Content-Vermarktung als Zwischenziel

Den Tech-Giganten Googe, Amazon und Apple geht es freilich weniger um den Verkauf der Hardware als um die "Eroberung" des Kunden. Wo Google seine Internetsuchfunktionen oder seine Navigationssysteme vermarkten will, möchte Amazon die Alexa-Nutzer auch auf Shopping-Tour bringen oder Medieninhalte seiner "Prime"-Plattform verkaufen. Auch bei Apple geht es um "Content" wie die Musikstreaming über iTunes.
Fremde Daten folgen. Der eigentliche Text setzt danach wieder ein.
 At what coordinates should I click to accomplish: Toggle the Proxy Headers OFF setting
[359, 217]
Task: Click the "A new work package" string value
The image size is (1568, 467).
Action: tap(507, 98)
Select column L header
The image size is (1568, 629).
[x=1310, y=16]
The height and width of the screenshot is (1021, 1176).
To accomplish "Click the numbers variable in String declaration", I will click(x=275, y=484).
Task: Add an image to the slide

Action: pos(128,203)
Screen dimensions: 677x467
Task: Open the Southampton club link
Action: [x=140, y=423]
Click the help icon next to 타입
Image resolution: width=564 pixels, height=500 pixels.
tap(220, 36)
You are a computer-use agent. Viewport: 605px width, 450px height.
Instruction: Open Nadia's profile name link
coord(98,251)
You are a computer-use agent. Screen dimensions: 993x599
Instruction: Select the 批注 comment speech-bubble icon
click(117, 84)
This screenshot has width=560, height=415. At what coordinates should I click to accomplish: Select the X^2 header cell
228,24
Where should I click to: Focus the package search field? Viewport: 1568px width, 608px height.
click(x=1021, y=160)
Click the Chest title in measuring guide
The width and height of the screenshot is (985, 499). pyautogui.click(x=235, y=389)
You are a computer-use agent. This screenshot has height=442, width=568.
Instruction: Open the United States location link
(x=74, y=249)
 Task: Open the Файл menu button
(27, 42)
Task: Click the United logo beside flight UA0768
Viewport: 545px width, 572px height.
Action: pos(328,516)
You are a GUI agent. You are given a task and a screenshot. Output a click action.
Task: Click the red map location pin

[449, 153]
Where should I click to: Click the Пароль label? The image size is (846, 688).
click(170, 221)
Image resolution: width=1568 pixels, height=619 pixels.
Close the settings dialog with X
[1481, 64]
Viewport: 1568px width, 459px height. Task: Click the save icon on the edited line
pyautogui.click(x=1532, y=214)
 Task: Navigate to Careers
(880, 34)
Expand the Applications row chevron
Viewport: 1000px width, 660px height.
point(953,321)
Dass vor allem Google und Amazon längst nicht haltmachen vor dem vernetzten Heim, zeigen aktuelle Entwicklungen: So hat Amazon zunächst mit BMW und danach auch mit der VW-Tochter Seat Kooperationen angebahnt. Via Sprachsteuerung wird der Fahrer zu seinen "favorisierten Orten und Restaurants geführt". Umgekehrt soll per Sprachbefehl vom Steuer aus die Haustechnik, etwa Heizung oder Licht, bedienbar werden. Google ist mit seinen Funktionen, allen voran der Navigation, bereits in Millionen Fahrzeugen vertreten und arbeitet an eigenen Roboterautos. Spätestens mit dem Fortschreiten des autonomen Fahrens dürfte der Kampf um das Auto als Schaltzentrale noch erbitterter werden.

Heiß begehrte Gadgets

Dass die vernetzte von intelligenten Lautsprechern und Software gesteuerte Privatsphäre ein Milliardenmarkt ist, zeigen Untersuchungen über die Bereitschaft der Bürger, sich mit den entsprechenden Geräten auszustatten. Laut einer Studie der Unternehmensberatung PWC kennen 78 Prozent der Deutschen die Amazon-Software Alexa. "Siri", die Sprachsteuerung von Apple ist 70 Prozent der Befragten bekannt. Und fünf Prozent der Befragten nutzen bereits einen Amazon Echo, weitere 13 Prozent planen dies. Sogar 20 Prozent sagten, sie wollten sich das Konkurrenzprodukt Google Home anschaffen, das erst seit diesem Sommer in Deutschland erhältlich ist. Und immerhin acht Prozent haben den Apple HomePod ins Visier genommen, obwohl der erst vor wenigen Wochen vorgestellt wurde.